Thursday, 24 August 2017

The Hardest Part

The force has been strong in my depression for the last few days. I normally expect a bit of post-Airbourne depression and can ‘prepare’ for that but this is a different beast.


 I’ve been utterly miserable, had even less energy than normal (believe it or not!) – I’m supposed to be going to see Deap Vally tonight over in Brighton but since this morning I barely managed to leave the house to go to work that’s not gonna be on the cards.


 I sometimes think that the problem is my brain can’t tell the difference between excitement and anxiety, I guess they’re similar physical symptoms at times – butterflies in stomach, fast breathing etc. When I have a bad anxiety patch then my mood plummets.

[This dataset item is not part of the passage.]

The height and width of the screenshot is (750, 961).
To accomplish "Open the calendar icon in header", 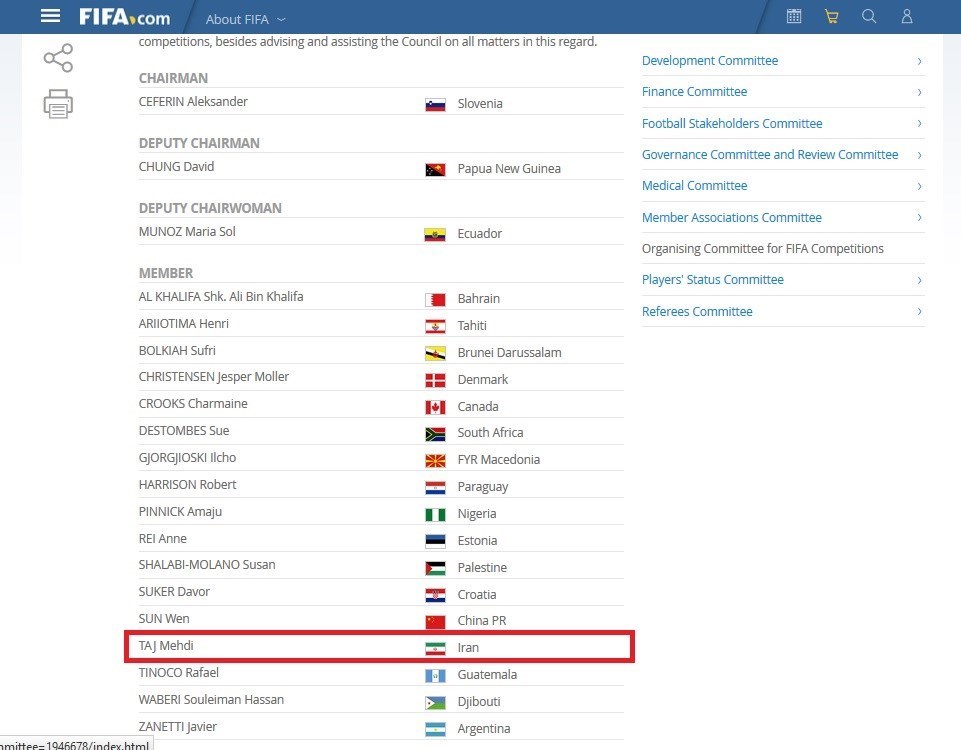I will [x=794, y=16].
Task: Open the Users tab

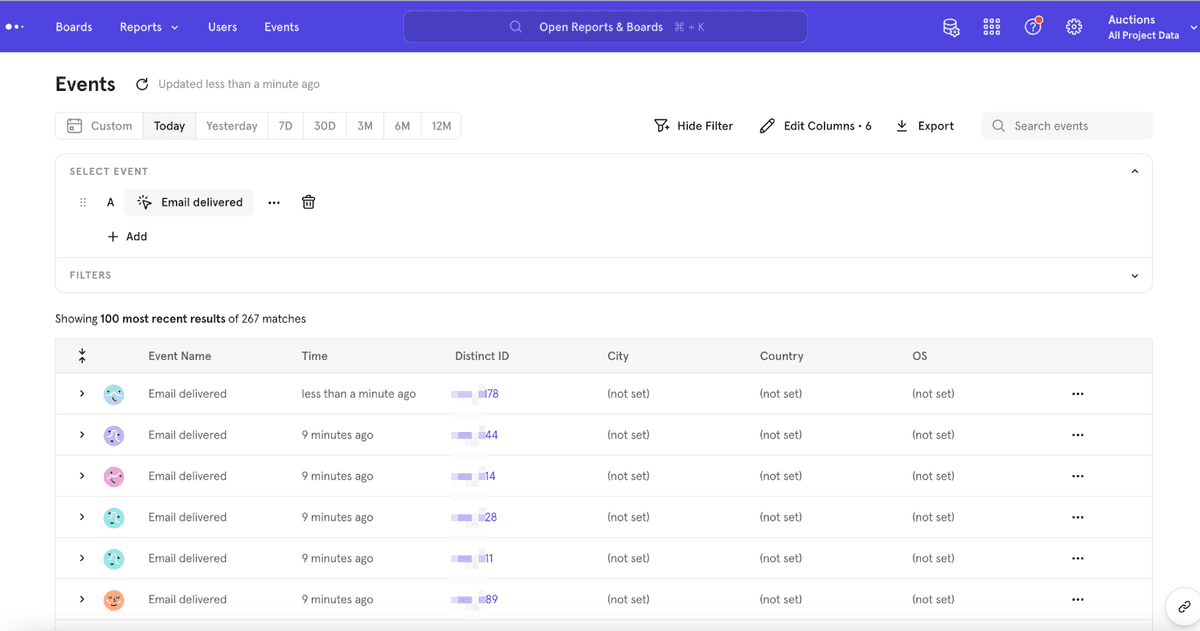Action: pos(222,27)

 I was really ‘up’ (no pun intended) for Airbourne – especially when they announced the F16 would be all 4 days. I felt like my old self for those couple of days, cheerful and positive. Then the airshow was over and my cheer stopped abruptly. I was looking forward to the new 30 Seconds To Mars song being released on Tuesday (it’s fantastic btw) but what are you supposed to do after the 15th listen?


 I just feel like I’m wading through mud at the moment and when I’m in this situation I always ask myself ‘is it worth looking forward to or doing things that I enjoy when this is always the outcome?’.